ANREV: Returns for Australian farmland fall to near zero

Income growth remained negative for only the second time since the 2015 inception of the Australian Farmland Index, as lower commodity prices and climatic changes have an impact.

Investment returns from Australian farmland fell to their lowest levels as recorded by the ANREV Australian Farmland Index, reaching almost zero for the 12 months ending September 30, 2023.

The annualized total return for the period was just 0.21 percent, comprising an income return of -2.36 percent and capital growth of 2.58 percent.

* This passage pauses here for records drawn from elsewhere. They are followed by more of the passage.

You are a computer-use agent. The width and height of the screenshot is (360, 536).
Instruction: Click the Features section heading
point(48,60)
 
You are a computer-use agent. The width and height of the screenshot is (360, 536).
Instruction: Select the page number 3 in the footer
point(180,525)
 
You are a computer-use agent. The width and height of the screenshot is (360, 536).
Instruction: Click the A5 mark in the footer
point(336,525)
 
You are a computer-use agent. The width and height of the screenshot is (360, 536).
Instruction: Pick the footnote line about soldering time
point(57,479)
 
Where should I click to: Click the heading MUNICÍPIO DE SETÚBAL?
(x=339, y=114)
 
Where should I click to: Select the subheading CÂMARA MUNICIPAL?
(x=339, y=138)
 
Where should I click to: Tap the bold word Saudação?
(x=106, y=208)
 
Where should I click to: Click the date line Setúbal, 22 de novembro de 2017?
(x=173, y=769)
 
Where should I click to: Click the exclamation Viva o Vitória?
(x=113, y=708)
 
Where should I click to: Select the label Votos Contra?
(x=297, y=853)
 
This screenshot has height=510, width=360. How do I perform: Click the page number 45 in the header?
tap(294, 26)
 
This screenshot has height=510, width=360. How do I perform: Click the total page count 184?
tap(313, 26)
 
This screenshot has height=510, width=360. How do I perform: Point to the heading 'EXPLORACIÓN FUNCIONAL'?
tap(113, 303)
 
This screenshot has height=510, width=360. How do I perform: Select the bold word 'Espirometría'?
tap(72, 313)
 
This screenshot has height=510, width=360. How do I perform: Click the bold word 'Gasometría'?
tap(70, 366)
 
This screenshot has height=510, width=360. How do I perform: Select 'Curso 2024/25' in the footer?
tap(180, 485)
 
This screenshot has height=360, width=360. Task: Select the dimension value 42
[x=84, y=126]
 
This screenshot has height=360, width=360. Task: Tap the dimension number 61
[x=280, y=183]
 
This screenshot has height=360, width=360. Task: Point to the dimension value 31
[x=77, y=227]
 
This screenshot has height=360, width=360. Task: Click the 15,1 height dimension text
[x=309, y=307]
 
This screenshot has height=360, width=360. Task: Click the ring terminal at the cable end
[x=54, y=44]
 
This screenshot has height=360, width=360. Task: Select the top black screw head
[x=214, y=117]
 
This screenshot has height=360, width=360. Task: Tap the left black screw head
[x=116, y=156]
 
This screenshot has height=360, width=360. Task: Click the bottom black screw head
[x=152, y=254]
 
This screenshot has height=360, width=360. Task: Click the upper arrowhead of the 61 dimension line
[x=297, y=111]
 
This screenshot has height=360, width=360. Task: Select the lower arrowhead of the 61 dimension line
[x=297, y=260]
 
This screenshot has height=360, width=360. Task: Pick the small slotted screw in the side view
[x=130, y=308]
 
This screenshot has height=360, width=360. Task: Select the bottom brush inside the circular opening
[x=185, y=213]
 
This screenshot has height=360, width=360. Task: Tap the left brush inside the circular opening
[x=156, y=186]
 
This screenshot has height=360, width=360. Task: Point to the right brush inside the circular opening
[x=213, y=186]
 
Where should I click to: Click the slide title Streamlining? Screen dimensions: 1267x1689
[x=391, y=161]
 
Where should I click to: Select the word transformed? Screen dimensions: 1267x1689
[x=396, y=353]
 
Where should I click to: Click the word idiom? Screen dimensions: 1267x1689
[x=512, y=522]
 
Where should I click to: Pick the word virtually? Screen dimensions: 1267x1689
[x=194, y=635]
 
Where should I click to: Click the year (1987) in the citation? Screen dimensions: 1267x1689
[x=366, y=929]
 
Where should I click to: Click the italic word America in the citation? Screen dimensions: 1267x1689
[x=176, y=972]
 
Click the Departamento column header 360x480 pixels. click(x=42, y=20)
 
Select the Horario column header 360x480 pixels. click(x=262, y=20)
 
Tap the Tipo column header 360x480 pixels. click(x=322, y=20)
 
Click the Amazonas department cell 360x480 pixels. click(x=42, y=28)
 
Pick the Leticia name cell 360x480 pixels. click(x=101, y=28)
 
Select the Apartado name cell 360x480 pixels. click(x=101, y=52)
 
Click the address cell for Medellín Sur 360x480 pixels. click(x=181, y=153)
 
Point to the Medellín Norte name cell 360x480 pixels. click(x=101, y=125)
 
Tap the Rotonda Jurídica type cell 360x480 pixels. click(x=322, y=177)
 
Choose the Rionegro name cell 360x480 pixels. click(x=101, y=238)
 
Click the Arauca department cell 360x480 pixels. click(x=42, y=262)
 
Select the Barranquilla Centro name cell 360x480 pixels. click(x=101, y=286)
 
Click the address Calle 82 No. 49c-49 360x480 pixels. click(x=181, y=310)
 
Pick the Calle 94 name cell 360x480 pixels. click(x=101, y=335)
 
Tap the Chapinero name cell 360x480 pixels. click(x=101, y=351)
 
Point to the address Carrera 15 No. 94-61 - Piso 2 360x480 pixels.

This is comfortably the lowest annualized figure recorded by the index since its inception in 2015 and is only the second time the figure has dropped below 8 percent. The first time it did so was in the previous quarter, Q2 2023, when the annualized return stood at 2.01 percent.

The figures have fallen sharply in the last six months following several quarters of low or negative quarterly returns.

The latest quarterly return for Q3 2023 stood at a total -1.66 percent, comprising income returns of -0.47 percent and capital growth of -1.19 percent.

Index contributor Growth Farms Australia said in commentary on the results that the figures showed a continuation of the trend seen in the previous quarter.

“Total annual farmland (crops, livestock) income returns unsurprisingly continued their downward trend for the September 2023 quarter, down 1.76 percent for the quarter and 4.34 percent on an annual basis,” it said.

Growth Farms pointed to falls in lamb and cattle prices that have put pressure on livestock producers, while historically high grain, oilseed and cotton prices, combined with strong yields, have supported croppers.

“Capital returns took a well-earned breather, down 0.42 percent for the quarter, with a number of factors spreading caution including interest rate rises, deteriorating livestock prices and a forecast change in weather patterns following a number of good [seasons],” the firm said.

Annual farmland continued to outperform permanent farmland. Annual farmland achieved a total return of 6.6 percent, while permanent cropping saw a return of -7.2 percent on a rolling 12-month basis.

“Permanent farmland returns continued their downward trend with a 3.17 percent fall in capital [returns] for the quarter and an annual fall of 7.51 percent. Income returns were modest for the quarter at 1.10 percent and negligible for the year at 0.16 percent,” Growth Farms said.

The firm added that both annual and permanent farmland returns should be considered in the context of total returns since the index’s inception in 2015, which sits at 11.57 percent. Growth Farms said this “highlights the commonly espoused diversifying and low correlation characteristics of farmland investments.”

ANREV also pointed to the total annualized return over the last five years, which stands at 9.88 percent, as well as returns over the last three years, which stand at 7.61 percent.

These numbers are also trending downwards, though, as the annualized return since inception stood at 13.13 percent just 12 months ago for the year ending in Q3 2022.

Growth Farms said: “The trend line of the total farmland capital growth index highlights a period of sustained capital growth and its importance to total returns. Resilience can also be built into portfolios with the low correlation between livestock, annual and permanent crop commodity prices, highlighted in this report and over time.”

The Australian Farmland Index is compiled by the Asian Association for Investors in Non-Listed Real Estate Vehicles (ANREV) and collates data from 62 properties with a combined market value of more than A$1.98 billion ($1.3 billion; €1.2 billion), of which 45 percent are permanent cropping assets and 55 percent are annual farmland assets. Its contributors are Argyle Capital Partners, Growth Farms Australia, Gunn Agri Partners, Manulife Investment Management Timberland and Agriculture, Riparian Capital Partners, Roc Partners and Rural Funds Management.